Simply put now however....if we considered one vertical structural member which was open to the fire and extending thru the building above and below the fire.
We can then make some assumptions to simplify the calculation.
Energy (kw) is being absorbed by the structural member over its whole length that is open to the radiation source (the fire)
The rate of (thermal) energy absorbsion is a function of
surface area of the member, its black factor, the surface area of the emmitter (the stuff thats on fire all around it or the flames them selves) the emmisivity (inverse of black body factor) and the Delta T (temperature difference). There is an adjustment for the radiated distance when the size of the emmitter is small.
However we can assume that distance is irrlevant and the surface area of the emmitter is massive.
The calculation will then give you a heat transfer rate based on KW.
We then have energy loss from the system. As we are only considering radiant heat thermal losses from the rest of the environment are ignored. However as you point out there will be conductive losses along the steel member, and these will potentially limit the total energy state the member may attain locally.
To do this simply we could just take the member failure temperature and test if we can achieve an energy balance or even surplus at this point.

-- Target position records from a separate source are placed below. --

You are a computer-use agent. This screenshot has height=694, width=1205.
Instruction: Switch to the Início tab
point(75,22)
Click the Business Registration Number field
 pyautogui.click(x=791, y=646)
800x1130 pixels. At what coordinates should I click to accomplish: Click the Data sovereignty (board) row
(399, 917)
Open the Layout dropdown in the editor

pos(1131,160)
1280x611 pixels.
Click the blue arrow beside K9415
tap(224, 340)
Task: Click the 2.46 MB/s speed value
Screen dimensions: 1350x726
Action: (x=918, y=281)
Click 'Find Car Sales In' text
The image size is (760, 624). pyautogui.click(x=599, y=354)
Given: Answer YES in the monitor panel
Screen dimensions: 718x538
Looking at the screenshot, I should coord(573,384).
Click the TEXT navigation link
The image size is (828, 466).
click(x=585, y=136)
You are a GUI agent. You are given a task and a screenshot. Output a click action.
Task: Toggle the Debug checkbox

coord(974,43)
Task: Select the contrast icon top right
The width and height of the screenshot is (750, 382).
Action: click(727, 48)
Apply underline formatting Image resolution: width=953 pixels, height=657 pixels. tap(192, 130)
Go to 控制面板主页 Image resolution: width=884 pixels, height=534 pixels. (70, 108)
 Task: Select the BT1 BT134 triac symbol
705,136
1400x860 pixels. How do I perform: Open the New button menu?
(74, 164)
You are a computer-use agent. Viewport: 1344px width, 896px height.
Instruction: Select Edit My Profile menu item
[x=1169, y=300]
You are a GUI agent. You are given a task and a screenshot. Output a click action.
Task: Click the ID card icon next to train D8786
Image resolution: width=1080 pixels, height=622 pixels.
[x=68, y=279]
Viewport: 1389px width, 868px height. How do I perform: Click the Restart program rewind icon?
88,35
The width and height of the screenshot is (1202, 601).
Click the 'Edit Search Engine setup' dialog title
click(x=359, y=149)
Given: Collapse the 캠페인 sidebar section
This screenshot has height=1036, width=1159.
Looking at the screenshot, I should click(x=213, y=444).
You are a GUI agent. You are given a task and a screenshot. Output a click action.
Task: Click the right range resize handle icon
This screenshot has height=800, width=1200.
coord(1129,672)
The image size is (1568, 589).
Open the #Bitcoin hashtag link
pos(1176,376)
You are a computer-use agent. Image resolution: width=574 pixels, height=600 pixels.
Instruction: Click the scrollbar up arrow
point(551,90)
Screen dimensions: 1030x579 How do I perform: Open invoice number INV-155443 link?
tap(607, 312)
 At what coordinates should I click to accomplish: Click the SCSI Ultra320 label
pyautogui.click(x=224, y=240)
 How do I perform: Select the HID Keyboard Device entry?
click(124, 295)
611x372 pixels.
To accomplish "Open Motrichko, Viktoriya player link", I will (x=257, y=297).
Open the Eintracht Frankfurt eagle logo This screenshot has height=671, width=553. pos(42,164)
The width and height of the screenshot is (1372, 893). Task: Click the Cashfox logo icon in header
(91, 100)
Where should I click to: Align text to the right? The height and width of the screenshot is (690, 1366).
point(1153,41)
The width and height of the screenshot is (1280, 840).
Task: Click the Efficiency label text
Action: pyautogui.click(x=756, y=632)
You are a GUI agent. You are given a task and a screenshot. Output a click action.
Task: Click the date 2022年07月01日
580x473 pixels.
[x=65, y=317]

So we take eg 800 degrees C
We know the cross sectional area of the member lets say its an I beam 1 m x .5 x .1 thick = 0.2M^2
lets say that a sprinkler system is 2meters below and 2 meters above our inferno is cooling the steel to near ambient so delta T = 760 degrees C.
Wl=w/2= 780 *K *.2/ 2 where k is the coefficient of thermal conductivity of steel and Wl is the total conductive energy loss.
If the energy taken away is less than the energy absorbed we can safely say that the steel will exceed this temperature at a rate which is immediately calculated from the coefficient of heat capacity wattsdegreesC/kg. This coefficeint changes with temperature so as it heats up the system balance changes as all the Td's change etc.
The air temperature in there will be much hotter......but air is a lousey conductor however the environment will have ignited any combustable material that can burn including all so called fire retardent polycarbons to say nothing of the lower level plastics that abound in every environment these days. Basic organic combustables (paper and wood) will play a very small role compared to the massive thermal out put as hydro carbons start to break down at elevated temperatures. Acting like a massive candle.
The structural engineer will have been trying to achieve the maximum structural strength from the minimum weight of steel. Particularly from a very tall structure with no taper.
This would mean he is attempting to minimise cross section in his steel members. Using tubes, I beams and c sections rather than increasing basic section. if you were to take a giant razor and cut across the building horizontally you would find that the total steel cross section you have cut thru could well be less than 5% of the total. Made up of many comparatively "thin" sectioned columns.